Sum of the areas of two squares is 468 m square if the difference of their perimeter is 24 m find the sides of the two square
Answers
Let the sides of the first and second square be X and Y . Area of the first square = (X)²
- Area of the second square = (Y)²
According to question, (X)² + (Y)² = 468 m² ——(1).
Perimeter of first square = 4 × X and Perimeter of second square = 4 × Y
According to question,
4X – 4Y = 24 ——–(2)
From equation (2) we get,
4X – 4Y = 24, 4(X-Y) = 24
X – Y = 24/4 , X – Y = 6
X = 6+Y ———(3)
Putting the value of X in equation (1)
(X)² + (Y)² = 468, (6+Y)² + (Y)² = 468
(6)² + (Y)² + 2 × 6 × Y + (Y)² = 468
36 + Y² + 12Y + Y² = 468
2Y² + 12Y – 468 +36 = 0
2Y² + 12Y -432 = 0
2( Y² + 6Y – 216) = 0
Y² + 6Y – 216 = 0
Y² + 18Y – 12Y -216 = 0
Y(Y+18) – 12(Y+18) = 0 (Y+18) (Y-12) = 0
(Y+18) = 0 Or (Y-12) = 0 Y = -18 OR Y = 12
Putting Y = 12 in EQUATION (3)
X = 6+Y = 6+12 = 18
- Side of first square = X = 18 m
- Side of second square = Y = 12 m.
Let the side of the first square be 'a'm and that of the second be `A` m.

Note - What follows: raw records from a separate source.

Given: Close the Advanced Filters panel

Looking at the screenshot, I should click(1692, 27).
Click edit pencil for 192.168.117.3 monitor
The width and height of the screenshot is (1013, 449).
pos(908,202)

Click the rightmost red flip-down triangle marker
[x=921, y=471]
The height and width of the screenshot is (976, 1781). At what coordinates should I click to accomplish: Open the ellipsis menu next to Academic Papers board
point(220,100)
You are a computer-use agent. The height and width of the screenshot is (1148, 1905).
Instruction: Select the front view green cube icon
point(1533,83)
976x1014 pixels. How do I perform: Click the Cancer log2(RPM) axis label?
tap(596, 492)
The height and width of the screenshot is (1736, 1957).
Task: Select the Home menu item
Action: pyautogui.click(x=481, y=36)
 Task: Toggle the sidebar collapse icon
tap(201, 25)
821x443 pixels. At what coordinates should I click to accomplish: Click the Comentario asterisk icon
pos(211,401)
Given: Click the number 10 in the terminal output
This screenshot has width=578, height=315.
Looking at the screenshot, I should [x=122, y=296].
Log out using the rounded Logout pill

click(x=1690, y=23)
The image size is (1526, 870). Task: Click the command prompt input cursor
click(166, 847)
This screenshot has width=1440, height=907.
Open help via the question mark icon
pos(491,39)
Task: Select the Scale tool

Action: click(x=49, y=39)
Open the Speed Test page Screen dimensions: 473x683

Area of the first square = a²sqm
Area of the second square = A² sqm
Their perimeters would be 4a and 4A respectively.
Given ,
4A - 4a = 24
A - a = 6 -- (1)
A² + a² = 468 --(2)
From (1) a = a + 6
Substituting for A in (2), we get
→ (a +6)² + a² = 468
→ a² + 12a + 36 + a² = 468
→ 2a² + 12a + 36 = 468
→ a² + 6a + 18 = 234
→ a² + 6a - 216 = 0
→ a² + 18a - 12a - 216 = 0
→ a(a+18) − 12(a+18) = 0
→ (a−12) (a+18) = 0
→ a = 12, -18
So, the side of the first square is 12 m.
The side of the second square is 18 m.